The real problem is that the researchers don’t have a good sense of what current medicines will work on a macrophage and what medicines won’t, so the group’s next study will test ART on the macrophage mice to see what effect it has. If there are shortfalls, at least researchers will know where to look to build new ART drugs.
“If the T-cells were the only target of HIV cure research, eradicating the virus would still be tough,” said UNC professor of medicine J. Victor Garcia, co-author of the study. “Now we have demonstrated that there is another cell target where replicating HIV can be found, which could make eradicating the virus from the host and finding a cure for HIV/AIDS harder.”
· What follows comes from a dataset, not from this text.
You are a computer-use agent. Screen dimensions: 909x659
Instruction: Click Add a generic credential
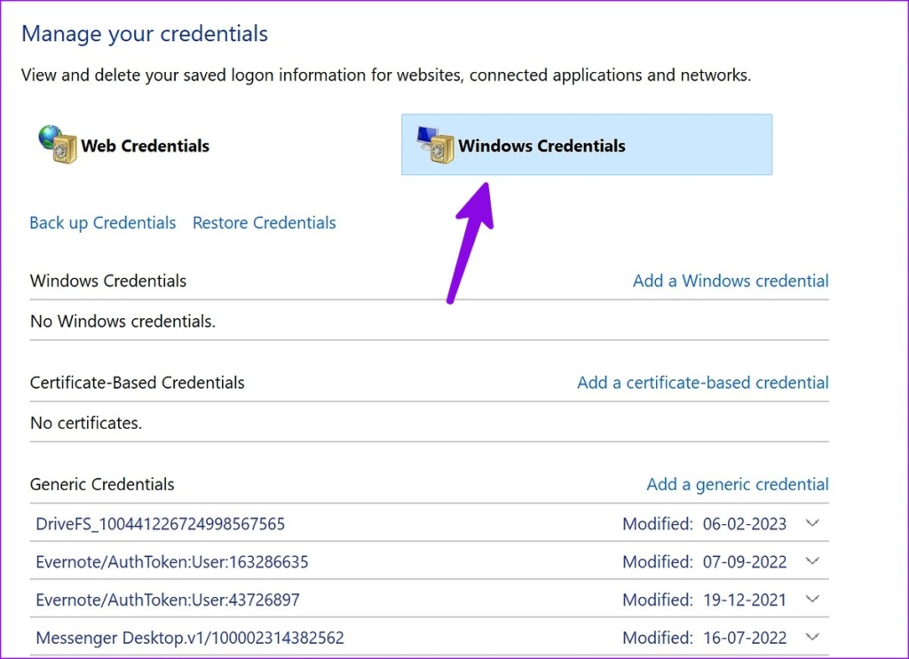[738, 484]
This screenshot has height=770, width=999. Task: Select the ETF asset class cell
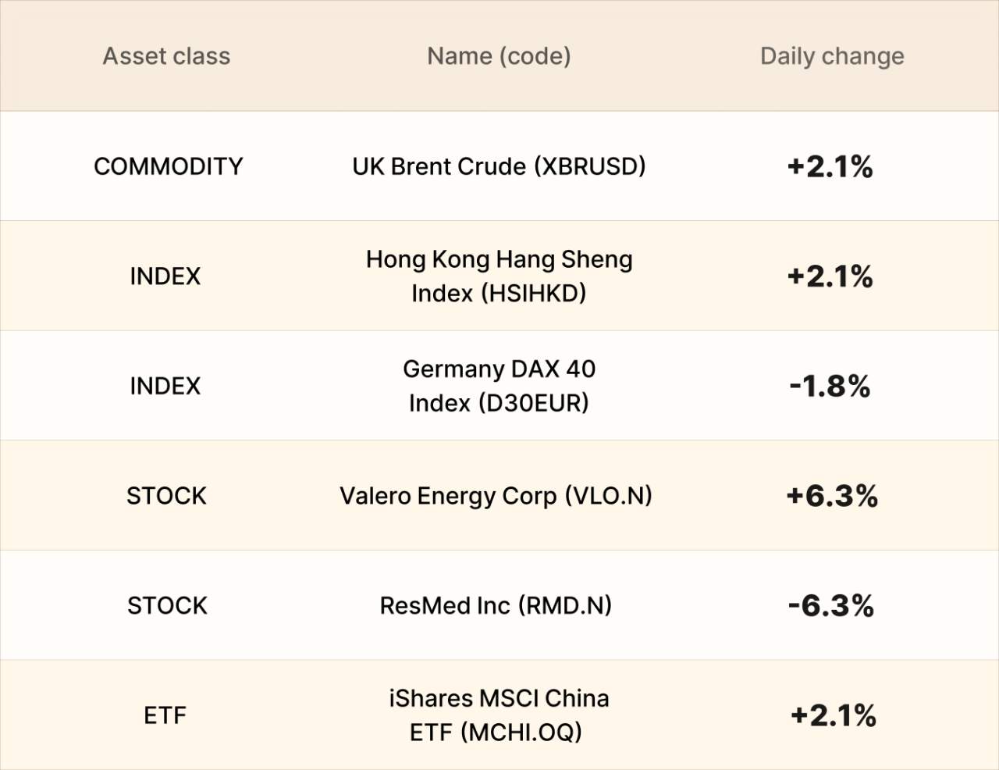point(165,715)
Garcia, who also studies ways to activate latent HIV so it can be killed, is referring to the challenge researchers already face in eradicating the virus from one type of cell without destroying the immune system. Adding macrophages to the list of cells that need to be cleared only complicates the process.
Still, having a more complete picture of where HIV works and where it goes to hide is a major step forward in finding a cure. Scientists now have a better idea of the question, they just need to work on an answer.
Daniel Lane covers science, medicine, engineering and the environment in North Carolina.